En ese instante el homenajeado(a) parece ser poseído por los milisegundos que dura el alarido, expulsando después al momentáneo espíritu con una final risa. Por supuesto grita frente a la torta, por no decir encima de esta, agregando más y más bacterias a lo ya infestado. Acto seguido, la mujer que facilitó el cuchillo, lo sustrae de las manos del antes poseso, con una habilidad que burla los ojos de todos los presentes, procediendo a realizar un corte circular en el medio de la torta para luego seccionar a ojo porciento, del centro hacia afuera, los pedazos perimetrales en pequeños platos que previamente fueron apilados al lado de un montón de cucharillas, a veces metálicas, a veces de plástico. Vale acotar que el pedazo circular interno es de carácter prohibitivo. Es algo que ni el más irreverente se atreve a corromper. Ese pedazo se queda en casa, y va a parar a la nevera con la típica base de cartón que antes sitiaba a la torta, en una característica inclinación de treinta grados (entiéndase: torcido, -descachapando- algo que antes ocupaba un lugar privilegiado en ese refrigerador); dicho pedazo sustentará la ansiedad de alguien en los días próximos.

== == ==

--- ACTIVIDAD A ---
Resume en dos oraciones el fragmento sobre el corte de la torta.
--- ACTIVIDAD B ---
Prosigue el fragmento sobre el corte de la torta a partir de su última oración.
Este material no guarda relación alguna con el fragmento.

== == ==

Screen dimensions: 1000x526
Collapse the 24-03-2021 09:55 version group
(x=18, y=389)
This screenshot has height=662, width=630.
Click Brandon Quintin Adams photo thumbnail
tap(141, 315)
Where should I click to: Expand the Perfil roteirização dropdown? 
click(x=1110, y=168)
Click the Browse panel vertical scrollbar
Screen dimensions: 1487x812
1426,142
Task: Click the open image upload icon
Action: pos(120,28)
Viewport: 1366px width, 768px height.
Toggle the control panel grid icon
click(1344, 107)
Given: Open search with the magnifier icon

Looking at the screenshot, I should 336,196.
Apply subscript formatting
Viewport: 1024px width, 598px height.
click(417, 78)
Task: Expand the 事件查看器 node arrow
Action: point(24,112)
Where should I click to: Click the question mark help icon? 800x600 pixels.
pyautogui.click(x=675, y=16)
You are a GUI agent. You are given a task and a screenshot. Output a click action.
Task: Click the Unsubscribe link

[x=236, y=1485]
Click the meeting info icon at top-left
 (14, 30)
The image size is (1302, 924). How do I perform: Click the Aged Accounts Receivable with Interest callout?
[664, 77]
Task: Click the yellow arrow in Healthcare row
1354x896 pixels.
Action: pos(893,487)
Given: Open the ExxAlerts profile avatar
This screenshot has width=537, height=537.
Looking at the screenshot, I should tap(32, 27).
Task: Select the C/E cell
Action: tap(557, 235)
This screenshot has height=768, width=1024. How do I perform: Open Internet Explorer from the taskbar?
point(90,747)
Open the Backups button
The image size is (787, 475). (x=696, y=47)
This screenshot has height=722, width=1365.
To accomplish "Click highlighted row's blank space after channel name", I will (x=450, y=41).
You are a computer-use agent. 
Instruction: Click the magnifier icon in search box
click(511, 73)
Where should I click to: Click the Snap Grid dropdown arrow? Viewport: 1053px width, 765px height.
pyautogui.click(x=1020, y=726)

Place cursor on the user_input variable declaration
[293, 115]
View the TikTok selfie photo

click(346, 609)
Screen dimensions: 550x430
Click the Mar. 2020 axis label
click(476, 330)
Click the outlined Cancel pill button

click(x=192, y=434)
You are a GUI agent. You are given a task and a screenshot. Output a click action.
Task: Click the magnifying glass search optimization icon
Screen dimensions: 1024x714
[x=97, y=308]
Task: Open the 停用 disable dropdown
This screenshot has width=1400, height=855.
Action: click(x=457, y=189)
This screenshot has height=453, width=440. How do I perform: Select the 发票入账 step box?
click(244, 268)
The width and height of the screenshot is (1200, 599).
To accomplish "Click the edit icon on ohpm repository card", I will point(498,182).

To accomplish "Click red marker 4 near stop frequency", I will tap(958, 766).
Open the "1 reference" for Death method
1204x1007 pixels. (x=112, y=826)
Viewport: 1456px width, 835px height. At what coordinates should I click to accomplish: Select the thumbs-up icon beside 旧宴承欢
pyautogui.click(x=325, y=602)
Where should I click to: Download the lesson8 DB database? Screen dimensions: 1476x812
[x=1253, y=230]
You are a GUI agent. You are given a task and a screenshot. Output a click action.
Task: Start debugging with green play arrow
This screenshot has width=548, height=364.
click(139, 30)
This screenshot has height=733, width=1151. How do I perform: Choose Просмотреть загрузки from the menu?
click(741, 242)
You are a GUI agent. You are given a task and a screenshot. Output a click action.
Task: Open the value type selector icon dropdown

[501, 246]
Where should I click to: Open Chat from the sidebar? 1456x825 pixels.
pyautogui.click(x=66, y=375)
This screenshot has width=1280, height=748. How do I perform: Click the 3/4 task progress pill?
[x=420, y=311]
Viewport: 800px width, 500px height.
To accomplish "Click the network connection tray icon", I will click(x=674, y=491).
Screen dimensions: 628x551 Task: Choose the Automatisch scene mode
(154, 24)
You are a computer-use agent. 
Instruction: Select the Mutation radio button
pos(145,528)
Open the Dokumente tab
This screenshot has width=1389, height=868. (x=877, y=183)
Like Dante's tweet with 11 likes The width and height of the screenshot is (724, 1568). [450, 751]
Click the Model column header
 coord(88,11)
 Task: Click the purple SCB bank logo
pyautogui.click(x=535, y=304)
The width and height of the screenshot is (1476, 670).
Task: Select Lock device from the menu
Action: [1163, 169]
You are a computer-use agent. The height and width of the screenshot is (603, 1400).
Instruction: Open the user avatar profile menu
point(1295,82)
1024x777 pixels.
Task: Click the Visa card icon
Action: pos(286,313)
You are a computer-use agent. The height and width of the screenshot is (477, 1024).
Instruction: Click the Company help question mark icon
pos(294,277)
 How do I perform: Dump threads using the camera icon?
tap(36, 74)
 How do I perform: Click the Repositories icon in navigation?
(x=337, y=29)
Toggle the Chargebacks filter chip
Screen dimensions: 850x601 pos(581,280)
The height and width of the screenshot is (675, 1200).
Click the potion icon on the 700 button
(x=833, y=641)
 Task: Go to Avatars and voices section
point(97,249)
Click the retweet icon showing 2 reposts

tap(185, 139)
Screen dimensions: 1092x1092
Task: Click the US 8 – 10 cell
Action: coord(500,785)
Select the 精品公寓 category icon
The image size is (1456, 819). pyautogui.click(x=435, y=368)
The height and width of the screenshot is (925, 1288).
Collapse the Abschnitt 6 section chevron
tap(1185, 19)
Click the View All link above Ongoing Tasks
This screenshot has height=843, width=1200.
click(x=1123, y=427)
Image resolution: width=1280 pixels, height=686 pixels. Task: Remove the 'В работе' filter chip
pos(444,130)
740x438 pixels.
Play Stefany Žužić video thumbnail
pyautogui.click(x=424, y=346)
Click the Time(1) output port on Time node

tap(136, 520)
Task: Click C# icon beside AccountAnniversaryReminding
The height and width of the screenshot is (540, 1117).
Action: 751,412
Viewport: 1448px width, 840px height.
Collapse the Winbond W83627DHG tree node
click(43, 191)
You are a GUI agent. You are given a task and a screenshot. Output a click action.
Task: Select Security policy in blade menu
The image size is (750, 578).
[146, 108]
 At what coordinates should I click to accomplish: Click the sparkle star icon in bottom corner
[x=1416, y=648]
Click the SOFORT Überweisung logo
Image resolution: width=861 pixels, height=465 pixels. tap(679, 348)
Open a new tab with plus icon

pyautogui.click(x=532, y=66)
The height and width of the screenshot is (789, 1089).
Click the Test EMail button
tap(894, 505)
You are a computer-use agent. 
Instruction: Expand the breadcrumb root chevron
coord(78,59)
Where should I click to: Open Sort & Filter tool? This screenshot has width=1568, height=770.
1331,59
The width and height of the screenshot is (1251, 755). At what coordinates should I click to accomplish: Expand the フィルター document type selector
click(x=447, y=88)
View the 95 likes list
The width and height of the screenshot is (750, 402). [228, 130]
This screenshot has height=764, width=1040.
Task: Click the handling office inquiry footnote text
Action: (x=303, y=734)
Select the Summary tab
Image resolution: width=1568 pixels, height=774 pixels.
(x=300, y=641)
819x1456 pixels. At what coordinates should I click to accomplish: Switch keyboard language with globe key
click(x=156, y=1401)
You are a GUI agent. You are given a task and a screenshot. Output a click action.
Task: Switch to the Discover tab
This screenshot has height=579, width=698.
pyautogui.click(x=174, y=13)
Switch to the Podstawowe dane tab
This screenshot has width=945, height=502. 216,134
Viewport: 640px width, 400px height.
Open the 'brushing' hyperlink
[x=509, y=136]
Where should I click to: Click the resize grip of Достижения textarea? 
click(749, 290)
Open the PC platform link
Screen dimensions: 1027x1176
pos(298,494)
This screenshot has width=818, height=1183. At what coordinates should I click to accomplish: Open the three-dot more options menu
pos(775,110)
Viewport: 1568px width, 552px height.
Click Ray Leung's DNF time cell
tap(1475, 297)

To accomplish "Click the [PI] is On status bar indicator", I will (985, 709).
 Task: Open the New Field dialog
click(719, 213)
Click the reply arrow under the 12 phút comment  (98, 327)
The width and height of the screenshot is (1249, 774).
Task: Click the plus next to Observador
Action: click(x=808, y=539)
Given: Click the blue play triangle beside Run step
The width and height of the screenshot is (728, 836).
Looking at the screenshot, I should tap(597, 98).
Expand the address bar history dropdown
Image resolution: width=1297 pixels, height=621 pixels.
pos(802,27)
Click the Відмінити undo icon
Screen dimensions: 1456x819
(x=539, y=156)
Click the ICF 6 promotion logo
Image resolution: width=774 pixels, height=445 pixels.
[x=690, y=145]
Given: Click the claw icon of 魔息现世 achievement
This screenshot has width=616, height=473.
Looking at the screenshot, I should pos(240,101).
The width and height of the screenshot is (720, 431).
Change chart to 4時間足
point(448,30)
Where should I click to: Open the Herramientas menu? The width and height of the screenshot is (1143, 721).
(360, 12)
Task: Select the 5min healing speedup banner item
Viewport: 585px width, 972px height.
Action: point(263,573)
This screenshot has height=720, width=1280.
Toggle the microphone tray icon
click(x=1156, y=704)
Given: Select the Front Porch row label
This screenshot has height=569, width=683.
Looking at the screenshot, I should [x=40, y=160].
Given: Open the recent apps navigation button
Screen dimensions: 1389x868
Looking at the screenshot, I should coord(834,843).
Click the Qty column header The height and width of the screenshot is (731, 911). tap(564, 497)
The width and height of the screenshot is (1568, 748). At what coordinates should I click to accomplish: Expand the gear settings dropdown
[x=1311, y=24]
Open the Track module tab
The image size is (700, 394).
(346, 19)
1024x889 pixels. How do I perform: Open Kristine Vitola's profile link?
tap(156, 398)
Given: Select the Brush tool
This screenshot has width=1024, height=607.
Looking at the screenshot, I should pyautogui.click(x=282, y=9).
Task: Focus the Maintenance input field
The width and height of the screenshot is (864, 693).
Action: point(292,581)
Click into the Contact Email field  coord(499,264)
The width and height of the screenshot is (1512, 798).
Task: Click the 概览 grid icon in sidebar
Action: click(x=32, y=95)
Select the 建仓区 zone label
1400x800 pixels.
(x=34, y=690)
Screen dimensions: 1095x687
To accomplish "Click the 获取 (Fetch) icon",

== == ==

--- RESOLUCIÓN A ---
Después de gritar sobre la torta y cerrar el alarido con una risa, el homenajeado pierde el cuchillo a manos de la mujer que lo había facilitado, quien corta un círculo en el centro y reparte a ojo los pedazos del borde en platos pequeños. El pedazo circular del medio es intocable: se queda en casa, va a la nevera torcido sobre la base de cartón y sustentará la ansiedad de alguien en los días próximos.

--- RESOLUCIÓN B ---
Mientras esto ocurre, la gente HACE COLA para felicitar DE NUEVO al homenajeado(a). Esto de la cola es muy perturbador para mí. En ese instante siempre pienso que el venezolano asumió el acto de hacer cola como otra característica más de su gentilicio, como una arista más en su poligonal día a día.
¡Que manera tan terrible de darle continuidad a una tradición! ¿Se imaginaría Luis Cruz (autor de -Hay que noche tan preciosa- y otras tantas como -Dumbi Dumbi-) que su composición sonaría los 365 días del año, incluso fuera del territorio nacional? Sin menospreciar la calidad artística del creador de la canción número uno del soundtrack de nuestras vidas, mi enfoque se posa más que en la canción, en el momento en que es usada, sin que un centavo llegue a manos de la familia Cruz por concepto de royalty.
Percibo como inconcebible variar el statu quo de esto perturbador ante cualquier ojo crítico. Al menos para mí y, al parecer, para quienes hicieron el video anexo.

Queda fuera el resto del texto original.